WHAT THE EXERCISE ASKS: Transcribe the records in full, keeping every word exactly as given.
*** Block opens ***
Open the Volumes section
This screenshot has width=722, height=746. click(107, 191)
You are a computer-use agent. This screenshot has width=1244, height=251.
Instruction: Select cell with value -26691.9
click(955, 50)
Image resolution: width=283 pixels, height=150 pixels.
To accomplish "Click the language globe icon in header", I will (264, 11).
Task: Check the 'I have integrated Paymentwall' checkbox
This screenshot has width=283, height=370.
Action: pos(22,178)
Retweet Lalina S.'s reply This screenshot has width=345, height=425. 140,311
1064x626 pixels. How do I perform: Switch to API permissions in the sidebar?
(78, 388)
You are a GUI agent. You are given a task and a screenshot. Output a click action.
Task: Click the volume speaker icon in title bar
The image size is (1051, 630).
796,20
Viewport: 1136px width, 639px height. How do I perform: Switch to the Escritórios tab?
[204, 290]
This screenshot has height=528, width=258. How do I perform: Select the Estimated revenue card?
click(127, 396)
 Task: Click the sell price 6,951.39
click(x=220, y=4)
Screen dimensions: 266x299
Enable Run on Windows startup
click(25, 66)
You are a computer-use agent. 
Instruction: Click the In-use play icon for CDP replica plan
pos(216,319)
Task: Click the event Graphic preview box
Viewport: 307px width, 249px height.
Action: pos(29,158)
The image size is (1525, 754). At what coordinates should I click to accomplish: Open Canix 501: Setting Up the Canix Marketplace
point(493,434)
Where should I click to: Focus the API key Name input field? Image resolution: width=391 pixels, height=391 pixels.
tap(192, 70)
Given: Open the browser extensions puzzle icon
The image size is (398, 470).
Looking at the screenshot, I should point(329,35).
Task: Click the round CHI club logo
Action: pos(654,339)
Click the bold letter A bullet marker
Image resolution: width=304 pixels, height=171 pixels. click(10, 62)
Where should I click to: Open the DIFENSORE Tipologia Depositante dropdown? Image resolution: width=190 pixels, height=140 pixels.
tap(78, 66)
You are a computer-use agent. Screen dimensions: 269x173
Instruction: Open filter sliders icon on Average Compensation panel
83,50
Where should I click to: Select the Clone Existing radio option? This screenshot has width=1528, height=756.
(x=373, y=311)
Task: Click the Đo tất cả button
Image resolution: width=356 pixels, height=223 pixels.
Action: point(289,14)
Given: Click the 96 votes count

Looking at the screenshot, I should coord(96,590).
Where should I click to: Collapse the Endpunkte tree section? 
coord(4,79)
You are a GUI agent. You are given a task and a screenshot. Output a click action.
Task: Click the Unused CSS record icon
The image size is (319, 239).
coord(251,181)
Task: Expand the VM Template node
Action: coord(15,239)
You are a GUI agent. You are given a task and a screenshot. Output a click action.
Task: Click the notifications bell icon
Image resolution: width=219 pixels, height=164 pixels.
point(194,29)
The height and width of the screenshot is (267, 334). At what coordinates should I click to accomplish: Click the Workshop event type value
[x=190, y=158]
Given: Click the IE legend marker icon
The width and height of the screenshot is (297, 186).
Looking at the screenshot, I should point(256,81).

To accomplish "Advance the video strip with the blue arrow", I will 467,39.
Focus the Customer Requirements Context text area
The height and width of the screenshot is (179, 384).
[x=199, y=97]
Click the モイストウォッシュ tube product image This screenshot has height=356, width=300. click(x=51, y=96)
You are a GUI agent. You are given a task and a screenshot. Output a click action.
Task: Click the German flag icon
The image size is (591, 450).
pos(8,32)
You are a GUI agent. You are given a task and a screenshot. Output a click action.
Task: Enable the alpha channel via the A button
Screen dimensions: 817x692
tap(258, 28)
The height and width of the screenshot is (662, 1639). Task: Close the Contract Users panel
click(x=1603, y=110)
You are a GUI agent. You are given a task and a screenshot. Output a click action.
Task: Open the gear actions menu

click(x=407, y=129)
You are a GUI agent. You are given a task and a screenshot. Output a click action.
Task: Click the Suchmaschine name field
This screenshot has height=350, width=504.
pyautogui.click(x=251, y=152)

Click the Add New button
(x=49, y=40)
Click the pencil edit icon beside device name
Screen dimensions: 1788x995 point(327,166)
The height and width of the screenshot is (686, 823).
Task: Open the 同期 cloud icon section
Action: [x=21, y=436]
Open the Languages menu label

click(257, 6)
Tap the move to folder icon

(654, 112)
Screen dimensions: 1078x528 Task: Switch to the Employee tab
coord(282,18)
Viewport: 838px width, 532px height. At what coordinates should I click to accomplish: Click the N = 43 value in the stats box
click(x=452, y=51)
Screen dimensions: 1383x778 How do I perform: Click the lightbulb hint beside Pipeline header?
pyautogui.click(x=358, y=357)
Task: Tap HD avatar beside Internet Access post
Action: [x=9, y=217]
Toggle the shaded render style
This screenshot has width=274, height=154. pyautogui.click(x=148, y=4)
*** Block closes ***
SOLVED EXERCISE:
Open the Volumes section
This screenshot has width=722, height=746. click(107, 191)
You are a computer-use agent. This screenshot has width=1244, height=251.
Instruction: Select cell with value -26691.9
click(955, 50)
Image resolution: width=283 pixels, height=150 pixels.
To accomplish "Click the language globe icon in header", I will (264, 11).
Task: Check the 'I have integrated Paymentwall' checkbox
This screenshot has width=283, height=370.
Action: pos(22,178)
Retweet Lalina S.'s reply This screenshot has width=345, height=425. 140,311
1064x626 pixels. How do I perform: Switch to API permissions in the sidebar?
(78, 388)
You are a GUI agent. You are given a task and a screenshot. Output a click action.
Task: Click the volume speaker icon in title bar
The image size is (1051, 630).
796,20
Viewport: 1136px width, 639px height. How do I perform: Switch to the Escritórios tab?
[204, 290]
This screenshot has height=528, width=258. How do I perform: Select the Estimated revenue card?
click(127, 396)
 Task: Click the sell price 6,951.39
click(x=220, y=4)
Screen dimensions: 266x299
Enable Run on Windows startup
click(25, 66)
You are a computer-use agent. 
Instruction: Click the In-use play icon for CDP replica plan
pos(216,319)
Task: Click the event Graphic preview box
Viewport: 307px width, 249px height.
Action: pos(29,158)
The image size is (1525, 754). At what coordinates should I click to accomplish: Open Canix 501: Setting Up the Canix Marketplace
point(493,434)
Where should I click to: Focus the API key Name input field? Image resolution: width=391 pixels, height=391 pixels.
tap(192, 70)
Given: Open the browser extensions puzzle icon
The image size is (398, 470).
Looking at the screenshot, I should point(329,35).
Task: Click the round CHI club logo
Action: pos(654,339)
Click the bold letter A bullet marker
Image resolution: width=304 pixels, height=171 pixels. click(10, 62)
Where should I click to: Open the DIFENSORE Tipologia Depositante dropdown? Image resolution: width=190 pixels, height=140 pixels.
tap(78, 66)
You are a computer-use agent. Screen dimensions: 269x173
Instruction: Open filter sliders icon on Average Compensation panel
83,50
Where should I click to: Select the Clone Existing radio option? This screenshot has width=1528, height=756.
(x=373, y=311)
Task: Click the Đo tất cả button
Image resolution: width=356 pixels, height=223 pixels.
Action: point(289,14)
Given: Click the 96 votes count

Looking at the screenshot, I should coord(96,590).
Where should I click to: Collapse the Endpunkte tree section? 
coord(4,79)
You are a GUI agent. You are given a task and a screenshot. Output a click action.
Task: Click the Unused CSS record icon
The image size is (319, 239).
coord(251,181)
Task: Expand the VM Template node
Action: coord(15,239)
You are a GUI agent. You are given a task and a screenshot. Output a click action.
Task: Click the notifications bell icon
Image resolution: width=219 pixels, height=164 pixels.
point(194,29)
The height and width of the screenshot is (267, 334). At what coordinates should I click to accomplish: Click the Workshop event type value
[x=190, y=158]
Given: Click the IE legend marker icon
The width and height of the screenshot is (297, 186).
Looking at the screenshot, I should point(256,81).

To accomplish "Advance the video strip with the blue arrow", I will 467,39.
Focus the Customer Requirements Context text area
The height and width of the screenshot is (179, 384).
[x=199, y=97]
Click the モイストウォッシュ tube product image This screenshot has height=356, width=300. click(x=51, y=96)
You are a GUI agent. You are given a task and a screenshot. Output a click action.
Task: Click the German flag icon
The image size is (591, 450).
pos(8,32)
You are a GUI agent. You are given a task and a screenshot. Output a click action.
Task: Enable the alpha channel via the A button
Screen dimensions: 817x692
tap(258, 28)
The height and width of the screenshot is (662, 1639). Task: Close the Contract Users panel
click(x=1603, y=110)
You are a GUI agent. You are given a task and a screenshot. Output a click action.
Task: Open the gear actions menu

click(x=407, y=129)
You are a GUI agent. You are given a task and a screenshot. Output a click action.
Task: Click the Suchmaschine name field
This screenshot has height=350, width=504.
pyautogui.click(x=251, y=152)

Click the Add New button
(x=49, y=40)
Click the pencil edit icon beside device name
Screen dimensions: 1788x995 point(327,166)
The height and width of the screenshot is (686, 823).
Task: Open the 同期 cloud icon section
Action: [x=21, y=436]
Open the Languages menu label

click(257, 6)
Tap the move to folder icon

(654, 112)
Screen dimensions: 1078x528 Task: Switch to the Employee tab
coord(282,18)
Viewport: 838px width, 532px height. At what coordinates should I click to accomplish: Click the N = 43 value in the stats box
click(x=452, y=51)
Screen dimensions: 1383x778 How do I perform: Click the lightbulb hint beside Pipeline header?
pyautogui.click(x=358, y=357)
Task: Tap HD avatar beside Internet Access post
Action: [x=9, y=217]
Toggle the shaded render style
This screenshot has width=274, height=154. pyautogui.click(x=148, y=4)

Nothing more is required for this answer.